Will UNESCO hop in bed with dictator for $3 million? Obama administration comes out against award
Tomorrow UNESCO will decide if it has any shred of dignity or if it will allow itself to be used by a corrupt African dictator for PR purposes. As I’ve been covering here, Teodoro Obiang Nguema Mbasogo, who has ruled oil-rich Equatorial Guinea since 1979, wants to give UNESCO $3 million to create the “Obiang Nguema Mbasogo International Prize for Research in the Life Sciences.” Only a growing global protest against the idea has prompted UNESCO to rethink this harebrained scheme.
Here’s the latest update, courtesy of Lisa Misol at Human Rights Watch:
Seven recipients of UNESCO’s Guillermo Cano World Press Freedom prize sent a letter to UNESCO opposing the prize. The Cano prize laureates cited “severe repression in Equatorial Guinea.”
A global coalition of more than 170 organizations wrote to United Nations Secretary-General Ban Ki-moon demanding that he cancel the UNESCO-Obiang award.
Desmond Tutu issued a statement saying, “The United Nations Educational Scientific and Cultural Organization is a beacon for hope and development around the world. I am appalled that this organization, which holds such promise, is allowing itself to burnish the unsavory reputation of a dictator.”
The European Union sent a letter to UNESCO expressing “serious concern” about the award. Government officials in Canada, France and the United Kingdom have made statements opposing the award.
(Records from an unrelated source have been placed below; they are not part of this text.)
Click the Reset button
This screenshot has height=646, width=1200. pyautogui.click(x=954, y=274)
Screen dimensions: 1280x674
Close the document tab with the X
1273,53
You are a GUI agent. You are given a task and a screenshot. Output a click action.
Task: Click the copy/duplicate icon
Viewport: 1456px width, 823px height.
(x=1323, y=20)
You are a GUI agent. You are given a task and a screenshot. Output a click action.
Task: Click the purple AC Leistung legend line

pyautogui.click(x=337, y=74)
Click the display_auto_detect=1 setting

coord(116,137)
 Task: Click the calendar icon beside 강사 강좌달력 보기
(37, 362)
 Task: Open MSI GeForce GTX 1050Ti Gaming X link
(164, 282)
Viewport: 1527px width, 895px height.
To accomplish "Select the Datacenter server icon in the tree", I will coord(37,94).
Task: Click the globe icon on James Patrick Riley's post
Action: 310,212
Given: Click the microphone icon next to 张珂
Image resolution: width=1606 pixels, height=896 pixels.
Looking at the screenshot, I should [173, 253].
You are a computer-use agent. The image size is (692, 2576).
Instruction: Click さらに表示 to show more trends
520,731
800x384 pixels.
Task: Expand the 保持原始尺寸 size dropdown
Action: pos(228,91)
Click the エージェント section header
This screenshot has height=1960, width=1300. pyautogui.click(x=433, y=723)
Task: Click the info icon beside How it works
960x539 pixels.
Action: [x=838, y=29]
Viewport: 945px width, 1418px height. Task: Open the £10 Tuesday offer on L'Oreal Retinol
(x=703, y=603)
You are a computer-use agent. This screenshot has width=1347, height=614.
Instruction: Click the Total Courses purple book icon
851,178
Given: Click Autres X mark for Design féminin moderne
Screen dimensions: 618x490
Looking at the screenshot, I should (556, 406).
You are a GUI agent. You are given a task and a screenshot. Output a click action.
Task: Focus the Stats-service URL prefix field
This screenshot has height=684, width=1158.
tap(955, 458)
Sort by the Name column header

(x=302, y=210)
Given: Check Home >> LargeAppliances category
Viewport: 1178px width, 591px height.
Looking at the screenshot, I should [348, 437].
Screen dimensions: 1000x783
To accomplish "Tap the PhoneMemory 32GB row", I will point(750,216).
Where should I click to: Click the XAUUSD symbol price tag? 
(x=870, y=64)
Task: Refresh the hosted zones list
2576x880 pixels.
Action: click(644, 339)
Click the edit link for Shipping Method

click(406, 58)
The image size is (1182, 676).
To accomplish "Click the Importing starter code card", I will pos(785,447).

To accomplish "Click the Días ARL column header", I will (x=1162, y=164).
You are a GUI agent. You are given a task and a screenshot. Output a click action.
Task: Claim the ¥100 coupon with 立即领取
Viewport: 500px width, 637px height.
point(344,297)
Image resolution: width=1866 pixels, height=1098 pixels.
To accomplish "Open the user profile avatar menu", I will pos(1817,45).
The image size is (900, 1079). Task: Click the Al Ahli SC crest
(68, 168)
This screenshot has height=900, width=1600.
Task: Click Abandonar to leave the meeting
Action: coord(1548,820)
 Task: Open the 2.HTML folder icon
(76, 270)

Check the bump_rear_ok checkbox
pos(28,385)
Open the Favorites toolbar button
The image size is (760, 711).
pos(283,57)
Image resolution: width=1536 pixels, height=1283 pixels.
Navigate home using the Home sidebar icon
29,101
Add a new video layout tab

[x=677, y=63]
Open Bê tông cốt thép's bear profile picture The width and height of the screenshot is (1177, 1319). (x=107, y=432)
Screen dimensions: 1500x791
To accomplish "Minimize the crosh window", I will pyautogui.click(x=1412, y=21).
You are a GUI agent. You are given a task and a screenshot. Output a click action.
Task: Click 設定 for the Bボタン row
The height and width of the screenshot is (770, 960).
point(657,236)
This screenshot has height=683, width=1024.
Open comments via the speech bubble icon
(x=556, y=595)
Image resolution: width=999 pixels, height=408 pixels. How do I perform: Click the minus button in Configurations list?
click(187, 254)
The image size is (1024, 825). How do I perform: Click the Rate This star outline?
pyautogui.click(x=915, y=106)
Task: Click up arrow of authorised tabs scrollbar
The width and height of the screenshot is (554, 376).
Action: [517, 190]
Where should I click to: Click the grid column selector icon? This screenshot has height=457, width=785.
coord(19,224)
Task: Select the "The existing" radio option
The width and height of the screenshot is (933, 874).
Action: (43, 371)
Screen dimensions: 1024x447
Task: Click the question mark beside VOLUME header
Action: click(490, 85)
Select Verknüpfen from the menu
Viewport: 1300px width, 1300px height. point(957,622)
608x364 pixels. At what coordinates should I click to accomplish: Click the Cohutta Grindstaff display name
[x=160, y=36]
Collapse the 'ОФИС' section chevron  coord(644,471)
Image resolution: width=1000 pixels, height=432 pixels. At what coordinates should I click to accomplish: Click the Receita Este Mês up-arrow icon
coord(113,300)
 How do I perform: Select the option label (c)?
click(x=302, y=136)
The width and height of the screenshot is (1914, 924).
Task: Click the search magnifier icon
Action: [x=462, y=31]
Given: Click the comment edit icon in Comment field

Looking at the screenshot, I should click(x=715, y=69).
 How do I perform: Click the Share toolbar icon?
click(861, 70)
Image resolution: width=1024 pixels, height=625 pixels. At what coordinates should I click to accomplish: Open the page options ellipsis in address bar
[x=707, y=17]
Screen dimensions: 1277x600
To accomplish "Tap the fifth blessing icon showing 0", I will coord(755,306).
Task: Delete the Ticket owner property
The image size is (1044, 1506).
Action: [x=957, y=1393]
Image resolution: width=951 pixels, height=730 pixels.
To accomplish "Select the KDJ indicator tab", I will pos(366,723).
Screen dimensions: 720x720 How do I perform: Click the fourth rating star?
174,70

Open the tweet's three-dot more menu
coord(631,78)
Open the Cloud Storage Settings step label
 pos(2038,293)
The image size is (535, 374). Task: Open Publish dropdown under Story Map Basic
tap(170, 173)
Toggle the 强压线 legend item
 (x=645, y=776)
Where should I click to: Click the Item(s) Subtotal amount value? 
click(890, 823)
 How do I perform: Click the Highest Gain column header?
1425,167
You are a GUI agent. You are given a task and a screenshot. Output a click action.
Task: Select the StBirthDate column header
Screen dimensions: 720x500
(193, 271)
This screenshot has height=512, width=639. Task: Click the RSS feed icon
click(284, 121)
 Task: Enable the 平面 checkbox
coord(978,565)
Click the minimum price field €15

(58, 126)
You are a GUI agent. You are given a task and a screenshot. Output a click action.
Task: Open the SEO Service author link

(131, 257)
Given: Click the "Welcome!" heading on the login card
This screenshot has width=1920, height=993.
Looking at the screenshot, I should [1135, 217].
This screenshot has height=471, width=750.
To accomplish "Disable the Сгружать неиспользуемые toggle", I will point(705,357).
Incidentally, the Obama administration (representing American oil companies with billions invested in Equatorial Guinea) has not taken a public stand as of yet.
Here is the official statement of the government of Equatorial Guinea, crafted by its Washington lobbying firm, Qorvis Communications:
“The Government of Equatorial Guinea deeply regrets the controversy currently taking place in the international community regarding the UNESCO Prize—particularly among friendly nations such as France, which have even recently praised us for our progress. There exists a great deal of misperception about Equatorial Guinea, an issue that is partly our fault since we have not always responded to inaccuracies that have appeared in the international press or have been perpetuated by our critics. This will now change.”
It appears that Qorvis has convinced Obiang to stop branding critics of the award as racist, which was not a brilliant move given that so many of the critics were Africans, like Desmond Tutu. And there are no “misperceptions” about Equatorial Guinea. Other than Obiang and Qorvis, there’s universal condemnation of the horrible regime there.
Update: This afternoon David Killion, the U.S. representative to UNESCO, wrote a letter to the organization asking it to suspend the prize. “The United States supports a strong and effective UNESCO,” he wrote. “To carry out its mandate UNESCO must maintain public support, but I fear it is now in danger of losing it.